En parallèle, les actionnaires aussi commencent à faire pression. Plusieurs fonds américains, dont des fonds activistes, détenant des parts dans le groupe néerlandais, ont élevé la voix ces derniers jours. La presse américaine relate une lettre de Causeway Capital Management, qui revendique plus de 6 % du capital d'AkzoNobel, qui enjoint les dirigeants à discuter, jugeant qu'une fusion serait particulièrement bénéfique à toutes les parties. D'autres investisseurs évoquent un prix d'offre encore trop peu valorisant, ce qui va dans le sens de la direction d'AkzoNobel, mais réclament eux aussi des discussions. Même le Vereniging van Effectenbezitters (VEB) un groupe néerlandais représentants des actionnaires et doté de plus de 30 000 membres, réclame l'arrivée des dirigeants à la table des négociations, rapporte l'agence de presse néerlandaise ANP. La fronde des actionnaires, si elle continuait de s'amplifier, pourrait provoquer dans les jours et semaines qui viennent la tenue d'une assemblée extraordinaire. Et si cela ne suffisait pas, le cours de l'action ne cesse de grimper, évoluant désormais autour des 78 € par titre contre 75 € la semaine précédente, et contre 65 € juste avant l'annonce publique de la première offre le 9 mars.

 

« Nous tenons nos engagements »

 

De son côté, la direction du géant néerlandais allume des contrefeux. Dès le 9 mars, AkzoNobel avait dévoilé un projet de spin-off pour sa division Chimie de spécialités, qui a généré en 2016 des ventes de 4,78 Mrds €, soit 33 % du chiffre d'affaires total du groupe (CPH n° 793). Le 28 mars, le groupe a indiqué qu'il détaillerait son projet le 19 avril aux investisseurs, en même temps qu'il présenterait le bilan financier du premier trimestre 2017. A l'occasion de cette annonce, Ton Büchner, le p-dg a souligné que le groupe avait atteint ces dernières années des « niveaux de performance record », en « termes de profitabilité » et accompli « une série de mesures opérationnelles, générant de la valeur pour les actionnaires. Nous tenons nos engagements ». Au sujet du projet pour les spécialités, le patron d'AkzoNobel estime que le groupe est le mieux placé pour l'accomplir lui-même, sans l'aide de quiconque.

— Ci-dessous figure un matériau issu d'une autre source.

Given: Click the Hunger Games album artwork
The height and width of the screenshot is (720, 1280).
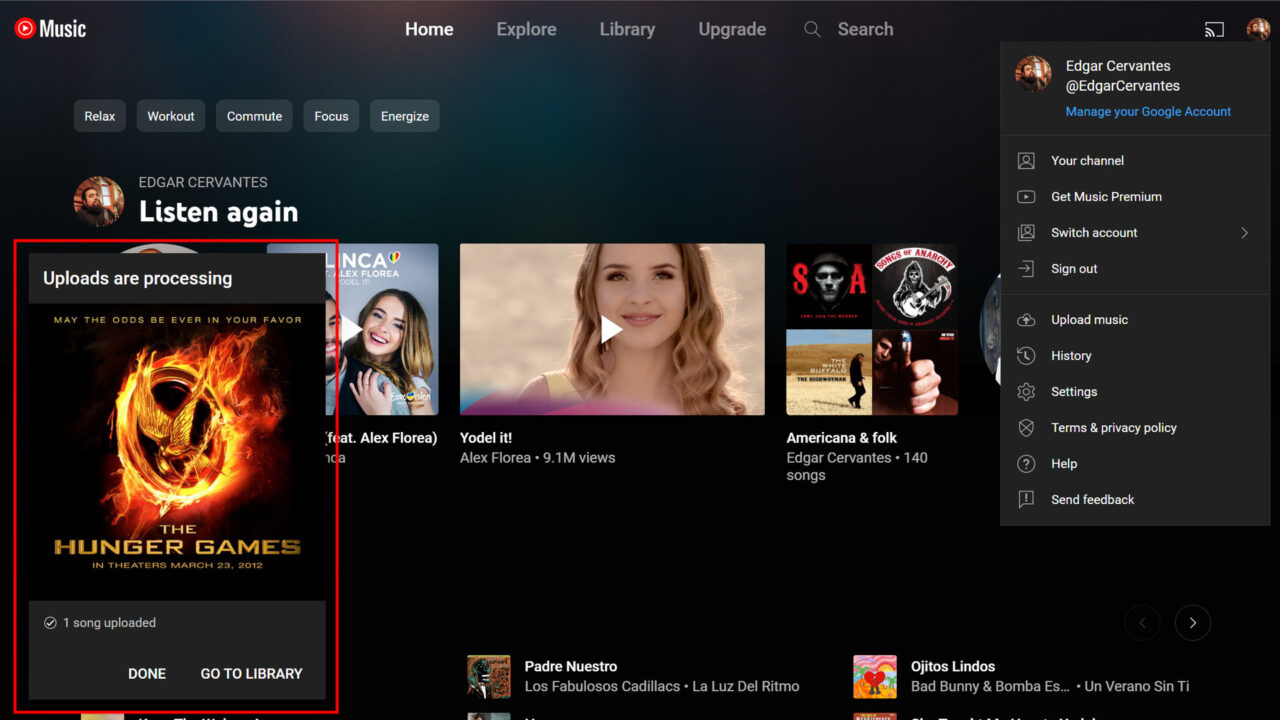Looking at the screenshot, I should pyautogui.click(x=176, y=450).
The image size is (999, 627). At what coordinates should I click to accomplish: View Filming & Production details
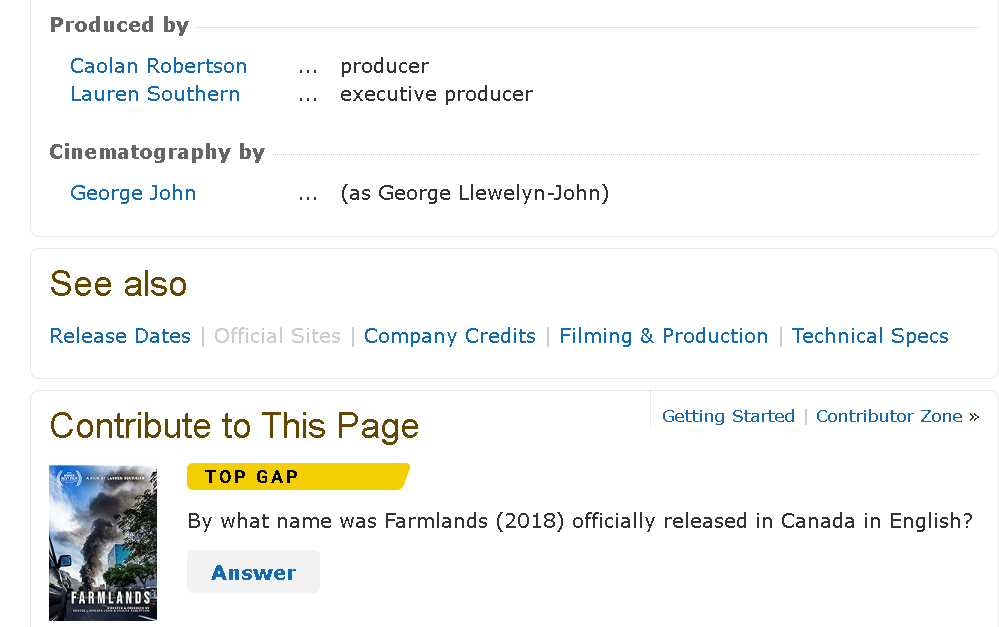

Par ailleurs, AkzoNobel multiplie les engagements en matière de développement durable, comme celui de devenir totalement durable en 2 050 (voir ici). Il a aussi racheté une partie de son capital. Entre le 20 et le 24 mars, 263 000 actions ont ainsi été rachetées, pour 19,80 M€. Mais cette mesure n'est pas décrite comme un mécanisme de défense face à PPG, s'inscrivant plutôt dans le programme de rachat d'actions enclenché le 12 décembre. Depuis, le groupe a acquis près de 2 M de ses actions, pour un total de 129,80 M€.

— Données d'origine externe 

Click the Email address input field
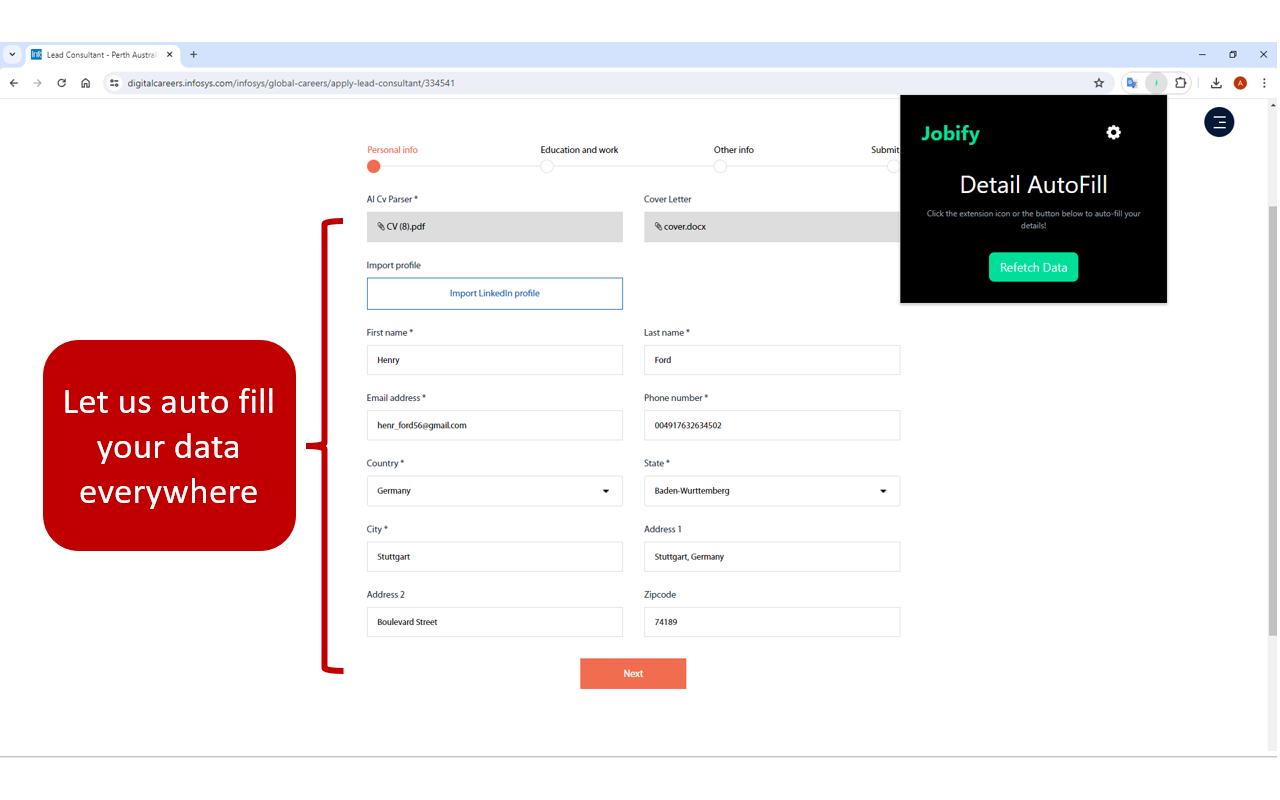 [494, 425]
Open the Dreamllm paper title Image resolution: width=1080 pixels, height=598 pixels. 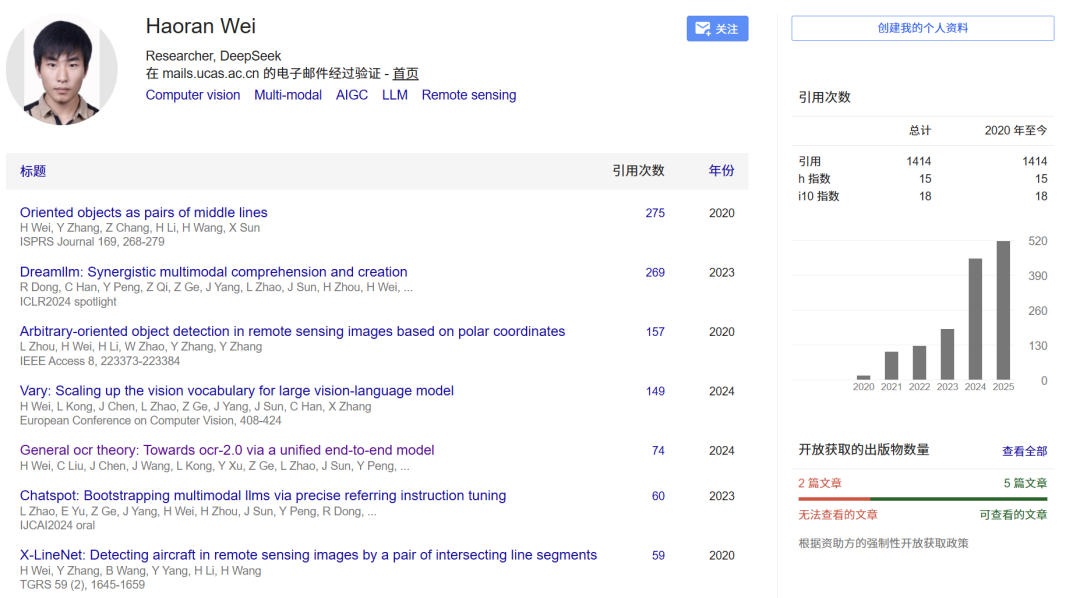click(214, 272)
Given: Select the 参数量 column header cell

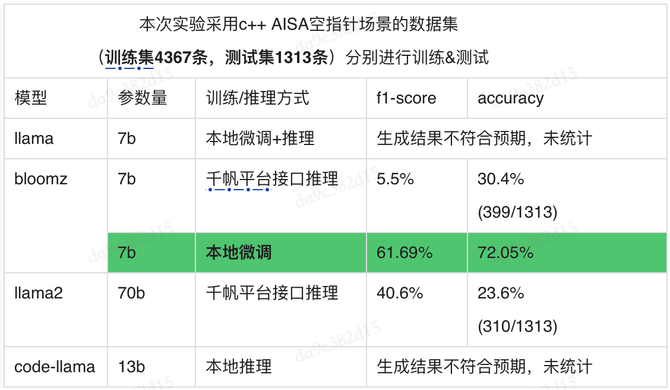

Enfin, AkzoNobel dispose de quelques appuis politiques. Des gouverneurs de plusieurs provinces des Pays-Bas ont indiqué rejeter le projet de PPG, craignant la perte de 5 000 postes dans le pays. Et selon la presse internationale, Henk Kamp, le ministre néerlandais de l'Economie, a déclaré que ce projet irait à l'encontre des intérêts du pays.